Labor is accusing the Morrison government of framing issues with the national child abuse redress scheme as budget “savings”, after the government revealed it expects to spend $610m less on payments to victims over the next two years.
The financial figures indicating the National Redress Scheme for survivors of institutional child sexual abuse has not delivered as previously expected come as the scheme falls about 12,500 applications short of the amount the royal commission believed would have been lodged by now.
In its budget update released last week, under the “major decreases in payments” section, the government explains the $610m decrease in payments to the fiscal year 2020-21 “largely reflects a re-profiling of expenditure due to slower than expected uptake by survivors accessing redress”.
The government said there had also been “an associated downward re-profiling of the expected receipts received from the institutions liable for the payments”, noting that once redress offers are accepted by victims, payments are generally made to them within a week.
While the government defends this as an indication survivor applications will be more spread out over the scheme’s 10-year window, Labor believes it demonstrates decision-making delays and poor processes plaguing the scheme, which echoes advocates’ concerns earlier this month that child sexual abuse survivors are still being re-traumatised because of shortcomings in scheme.
The opposition’s social services spokeswoman, Linda Burney, said the reduction in spending on redress payments was because “the government has botched the implementation” of the scheme.
Burney said that while the royal commission into institutional child sexual abuse had estimated 60,000 survivors would be eligible for the scheme, just 2,250 applications had been processed and victims paid out by the end of May.
“At this rate it will take around 50 years for the total estimated number of survivors to receive redress,” Burney said.
“This is the latest insult for survivors who have already waited too long for redress.”
She said that in the more than two years the scheme had been operating, “survivors have been reporting poor processes, unfair and inconsistent decision making, inadequate payments and chronic delays”.
“The National Redress Scheme is meant to deliver justice for survivors, not savings for governments and institutions.
“The scheme simply isn’t working as planned – thousands of people who deserve justice simply aren’t coming forward and the government needs to fix it,” she said.
However, the minister for social services, Anne Ruston, said “this is not a budget saving”, and the $610m reduction in spending on payments was instead an indication there would now be “a more even spread of applications lodged” over the 10-year life of the scheme.
“When the scheme was first set up we believed, based on the advice of the royal commission, that in 2019-20 and 2020-21 we would have received about 20,000 applications.
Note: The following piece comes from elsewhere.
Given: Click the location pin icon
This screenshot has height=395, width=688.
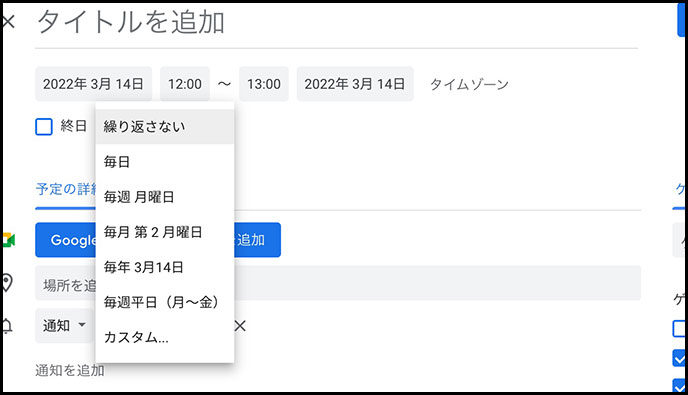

However, we instead received about 7,500 applications.
“Our original forecasts estimated that there would be a large number of applications received in the first few years … This is why the budget papers refer to reprofiling.
“Importantly, this is not a budget saving. The way the scheme works is that the commonwealth pays out redress payments once a survivor has accepted their offer and then the commonwealth recoups the payment from the relevant institutions later.”
Ruston said the government had “not shied away from the fact that the scheme is not perfect”, but said there were “various reasons applications may have come in more slowly than first assumed”.
“This may include that fact that it has taken some time to get all relevant institutions on board as well as the changes that have been made to the statute of limitations related to child sexual abuse in most states and territories since the scheme commenced,” she said.
The Guardian understands that at the end of June, 2,726 victims had received payments, while 350 cases had been processed in the first year of the scheme.
The average payment under the scheme has so far been $82,000.
The change in expected spending on the scheme comes after the federal government banned federal funding and threatened the charitable status of six groups that refused to notify of their intention to join the two-year window that ended on 30 June 2020. Since then, the number of institutions has reduced to four.